GAROUA, NORTHERN CAMEROON - A group of Central African Republic refugees is using music to call on the world to save their country from misery and stop the conflict so they can return home. On the streets of Cameroon's northern town of Garoua, they also asked their host country Cameroon to push for peace.
These are the voices of five refugees from the Central African Republic singing in Garoua, northern Cameroon, for peace to return to their troubled country.
They sing every weekend along the streets and in front of churches and mosques, urging people in conflict to talk and not fall into the same situation as their country.
Twenty-seven-year old Puchi Urbain is the group leader. He says they fled from their city, Alindao, when armed groups attacked, killing several people, and looting cattle, farm produce and cash.
He says they ended up in Cameroon at a United Nations-run refugee camp in the village of Mbaimbum. After sharing their stories, they thought more people should know about their experience. So, they created a singing group called Peace Crusaders.

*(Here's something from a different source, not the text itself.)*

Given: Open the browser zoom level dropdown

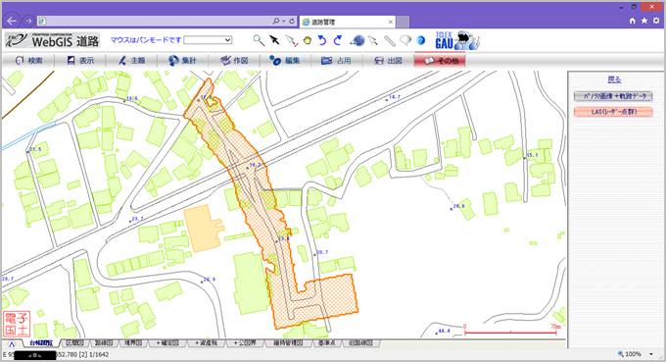Looking at the screenshot, I should (651, 354).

Urbain says they decided to sing in French as well as the Sango, Fulfude and Lingala languages spoken in several parts of Africa so that all people should know that peace is priceless. He says they sing for children who have lost their parents in wars around the African continent.

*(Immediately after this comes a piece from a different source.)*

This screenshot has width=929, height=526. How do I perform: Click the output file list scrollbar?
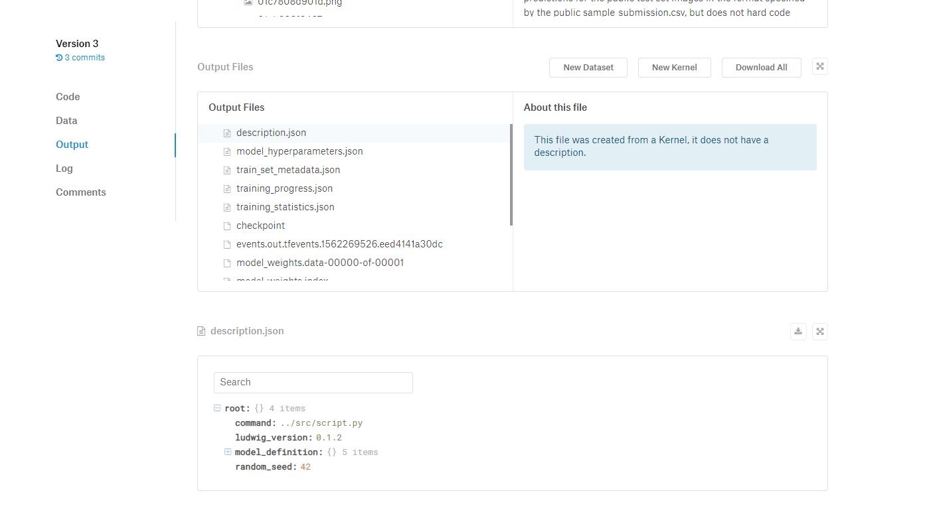pos(510,172)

The Central African Republic has been in conflict since 2013, when the Seleka, a coalition of rebels from a predominately Muslim region, forced President Francois Bozize from office. Violence between armed Christians and Muslim groups has forced more than a million people from their homes.

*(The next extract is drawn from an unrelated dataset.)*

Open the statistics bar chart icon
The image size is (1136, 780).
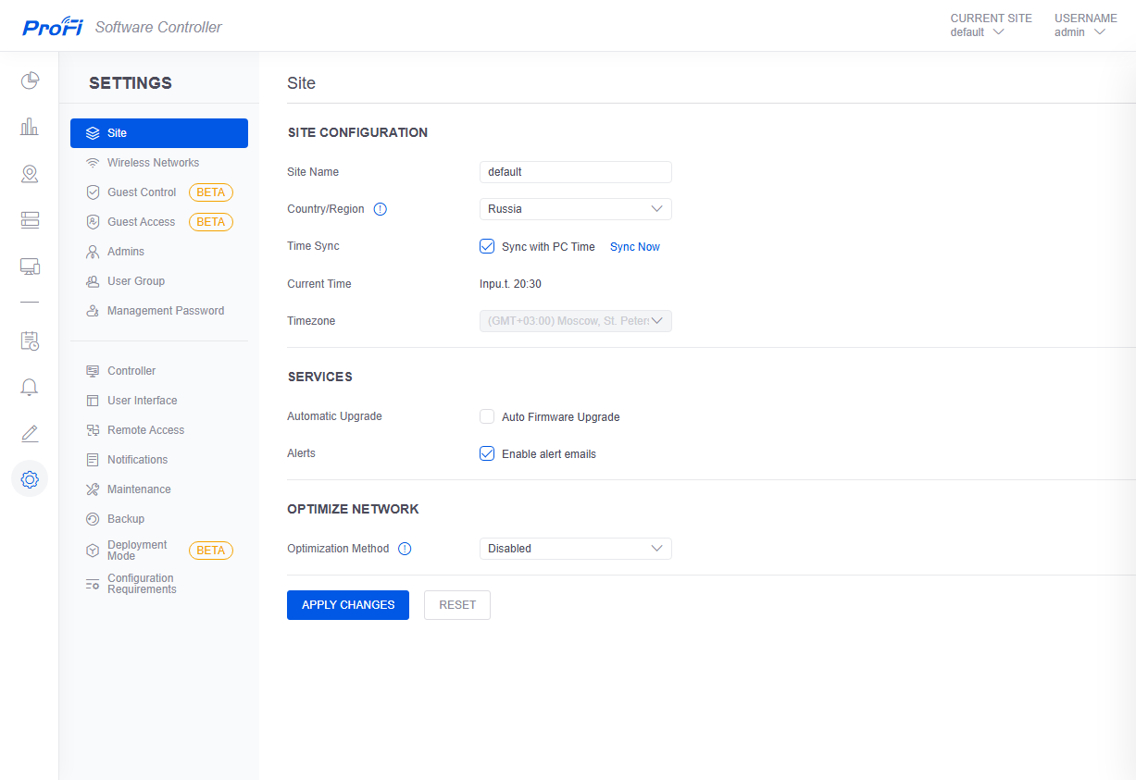click(x=30, y=127)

Urbain says he had experience singing in a Catholic church choir group.Their church was destroyed before he fled to Cameroon.
In a song titled "We Want Peace," the group questions why weapons are used as solutions to crises when history teaches the world that after every conflict, people still sit at the negotiating table to sort out their differences.
Twenty-seven-year old Dende Claudette is the lead singer and joined the group two years ago. She lost her grandmother in the war and is still hoping that one day she will see her three sisters who were lost in the conflict.
She says her heart bleeds because she has seen many people being killed and stray bullets taking the lives of those fleeing the carnage. She says parents watched helplessly as their children were slaughtered in front of them and armed men stole their money. Some mothers were not able to bury their children because they had to flee for their lives.
The refugee singers have opened a clothing repair shop in Garoua to earn a living and receive donations from well wishers. They say they will keep singing until there is peace in the C.A.R.